▸ Records from a data source:
......

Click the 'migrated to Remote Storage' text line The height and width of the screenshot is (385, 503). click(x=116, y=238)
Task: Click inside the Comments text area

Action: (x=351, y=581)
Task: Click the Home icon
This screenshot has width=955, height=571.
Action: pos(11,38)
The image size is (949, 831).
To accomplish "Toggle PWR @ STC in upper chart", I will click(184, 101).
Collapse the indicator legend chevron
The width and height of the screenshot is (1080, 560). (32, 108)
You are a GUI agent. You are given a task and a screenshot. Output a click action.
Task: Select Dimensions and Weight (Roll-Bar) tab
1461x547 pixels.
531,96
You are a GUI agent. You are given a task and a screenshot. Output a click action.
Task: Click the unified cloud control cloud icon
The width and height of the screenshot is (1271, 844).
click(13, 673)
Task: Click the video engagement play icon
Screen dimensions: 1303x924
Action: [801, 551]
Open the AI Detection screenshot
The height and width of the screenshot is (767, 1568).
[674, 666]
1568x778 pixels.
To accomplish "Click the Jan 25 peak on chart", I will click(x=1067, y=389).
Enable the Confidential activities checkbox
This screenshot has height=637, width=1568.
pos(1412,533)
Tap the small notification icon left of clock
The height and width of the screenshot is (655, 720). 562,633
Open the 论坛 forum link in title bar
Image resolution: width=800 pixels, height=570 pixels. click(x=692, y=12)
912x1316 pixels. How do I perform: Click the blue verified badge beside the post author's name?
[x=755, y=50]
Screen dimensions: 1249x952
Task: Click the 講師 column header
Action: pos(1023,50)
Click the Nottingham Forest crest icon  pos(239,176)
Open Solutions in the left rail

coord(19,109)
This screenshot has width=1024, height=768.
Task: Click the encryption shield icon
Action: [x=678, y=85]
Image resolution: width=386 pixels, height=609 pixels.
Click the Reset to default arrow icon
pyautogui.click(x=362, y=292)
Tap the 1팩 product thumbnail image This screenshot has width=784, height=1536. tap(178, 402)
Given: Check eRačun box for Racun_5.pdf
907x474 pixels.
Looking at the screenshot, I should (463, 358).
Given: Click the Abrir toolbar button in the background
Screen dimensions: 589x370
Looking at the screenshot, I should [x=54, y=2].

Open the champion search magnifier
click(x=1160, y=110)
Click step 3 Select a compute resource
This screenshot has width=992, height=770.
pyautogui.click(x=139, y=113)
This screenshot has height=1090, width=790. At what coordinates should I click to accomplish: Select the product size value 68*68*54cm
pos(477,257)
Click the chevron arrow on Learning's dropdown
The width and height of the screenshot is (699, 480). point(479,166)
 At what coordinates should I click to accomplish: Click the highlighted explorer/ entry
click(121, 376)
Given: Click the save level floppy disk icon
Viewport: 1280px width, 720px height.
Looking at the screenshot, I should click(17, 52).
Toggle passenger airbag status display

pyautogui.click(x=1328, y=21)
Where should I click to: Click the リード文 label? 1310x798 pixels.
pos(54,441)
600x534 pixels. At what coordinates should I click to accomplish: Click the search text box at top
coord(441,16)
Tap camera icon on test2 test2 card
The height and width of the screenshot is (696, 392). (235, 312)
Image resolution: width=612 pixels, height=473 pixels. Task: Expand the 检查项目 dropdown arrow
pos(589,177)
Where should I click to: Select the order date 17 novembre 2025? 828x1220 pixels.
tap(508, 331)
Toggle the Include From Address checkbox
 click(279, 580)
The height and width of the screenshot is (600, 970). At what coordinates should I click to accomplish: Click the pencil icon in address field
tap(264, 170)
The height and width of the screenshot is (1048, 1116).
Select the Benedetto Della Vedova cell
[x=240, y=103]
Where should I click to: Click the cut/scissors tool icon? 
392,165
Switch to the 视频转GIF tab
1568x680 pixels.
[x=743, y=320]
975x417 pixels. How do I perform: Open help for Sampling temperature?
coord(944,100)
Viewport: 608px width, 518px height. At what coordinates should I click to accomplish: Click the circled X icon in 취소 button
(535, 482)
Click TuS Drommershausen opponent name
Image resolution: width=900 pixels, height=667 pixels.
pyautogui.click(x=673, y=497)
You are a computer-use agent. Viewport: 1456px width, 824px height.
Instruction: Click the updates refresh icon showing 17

......

▸ EXERCISE DESCRIPTION: For this exercise, give the entries above again with no difference at all.

▸ ANSWER TO THIS EXERCISE:
Click the 'migrated to Remote Storage' text line The height and width of the screenshot is (385, 503). click(x=116, y=238)
Task: Click inside the Comments text area

Action: (x=351, y=581)
Task: Click the Home icon
This screenshot has width=955, height=571.
Action: pos(11,38)
The image size is (949, 831).
To accomplish "Toggle PWR @ STC in upper chart", I will click(184, 101).
Collapse the indicator legend chevron
The width and height of the screenshot is (1080, 560). (32, 108)
You are a GUI agent. You are given a task and a screenshot. Output a click action.
Task: Select Dimensions and Weight (Roll-Bar) tab
1461x547 pixels.
531,96
You are a GUI agent. You are given a task and a screenshot. Output a click action.
Task: Click the unified cloud control cloud icon
The width and height of the screenshot is (1271, 844).
click(13, 673)
Task: Click the video engagement play icon
Screen dimensions: 1303x924
Action: [801, 551]
Open the AI Detection screenshot
The height and width of the screenshot is (767, 1568).
[674, 666]
1568x778 pixels.
To accomplish "Click the Jan 25 peak on chart", I will click(x=1067, y=389).
Enable the Confidential activities checkbox
This screenshot has height=637, width=1568.
pos(1412,533)
Tap the small notification icon left of clock
The height and width of the screenshot is (655, 720). 562,633
Open the 论坛 forum link in title bar
Image resolution: width=800 pixels, height=570 pixels. click(x=692, y=12)
912x1316 pixels. How do I perform: Click the blue verified badge beside the post author's name?
[x=755, y=50]
Screen dimensions: 1249x952
Task: Click the 講師 column header
Action: pos(1023,50)
Click the Nottingham Forest crest icon  pos(239,176)
Open Solutions in the left rail

coord(19,109)
This screenshot has width=1024, height=768.
Task: Click the encryption shield icon
Action: [x=678, y=85]
Image resolution: width=386 pixels, height=609 pixels.
Click the Reset to default arrow icon
pyautogui.click(x=362, y=292)
Tap the 1팩 product thumbnail image This screenshot has width=784, height=1536. tap(178, 402)
Given: Check eRačun box for Racun_5.pdf
907x474 pixels.
Looking at the screenshot, I should (463, 358).
Given: Click the Abrir toolbar button in the background
Screen dimensions: 589x370
Looking at the screenshot, I should [x=54, y=2].

Open the champion search magnifier
click(x=1160, y=110)
Click step 3 Select a compute resource
This screenshot has width=992, height=770.
pyautogui.click(x=139, y=113)
This screenshot has height=1090, width=790. At what coordinates should I click to accomplish: Select the product size value 68*68*54cm
pos(477,257)
Click the chevron arrow on Learning's dropdown
The width and height of the screenshot is (699, 480). point(479,166)
 At what coordinates should I click to accomplish: Click the highlighted explorer/ entry
click(121, 376)
Given: Click the save level floppy disk icon
Viewport: 1280px width, 720px height.
Looking at the screenshot, I should click(17, 52).
Toggle passenger airbag status display

pyautogui.click(x=1328, y=21)
Where should I click to: Click the リード文 label? 1310x798 pixels.
pos(54,441)
600x534 pixels. At what coordinates should I click to accomplish: Click the search text box at top
coord(441,16)
Tap camera icon on test2 test2 card
The height and width of the screenshot is (696, 392). (235, 312)
Image resolution: width=612 pixels, height=473 pixels. Task: Expand the 检查项目 dropdown arrow
pos(589,177)
Where should I click to: Select the order date 17 novembre 2025? 828x1220 pixels.
tap(508, 331)
Toggle the Include From Address checkbox
 click(279, 580)
The height and width of the screenshot is (600, 970). At what coordinates should I click to accomplish: Click the pencil icon in address field
tap(264, 170)
The height and width of the screenshot is (1048, 1116).
Select the Benedetto Della Vedova cell
[x=240, y=103]
Where should I click to: Click the cut/scissors tool icon? 
392,165
Switch to the 视频转GIF tab
1568x680 pixels.
[x=743, y=320]
975x417 pixels. How do I perform: Open help for Sampling temperature?
coord(944,100)
Viewport: 608px width, 518px height. At what coordinates should I click to accomplish: Click the circled X icon in 취소 button
(535, 482)
Click TuS Drommershausen opponent name
Image resolution: width=900 pixels, height=667 pixels.
pyautogui.click(x=673, y=497)
You are a computer-use agent. Viewport: 1456px width, 824px height.
Instruction: Click the updates refresh icon showing 17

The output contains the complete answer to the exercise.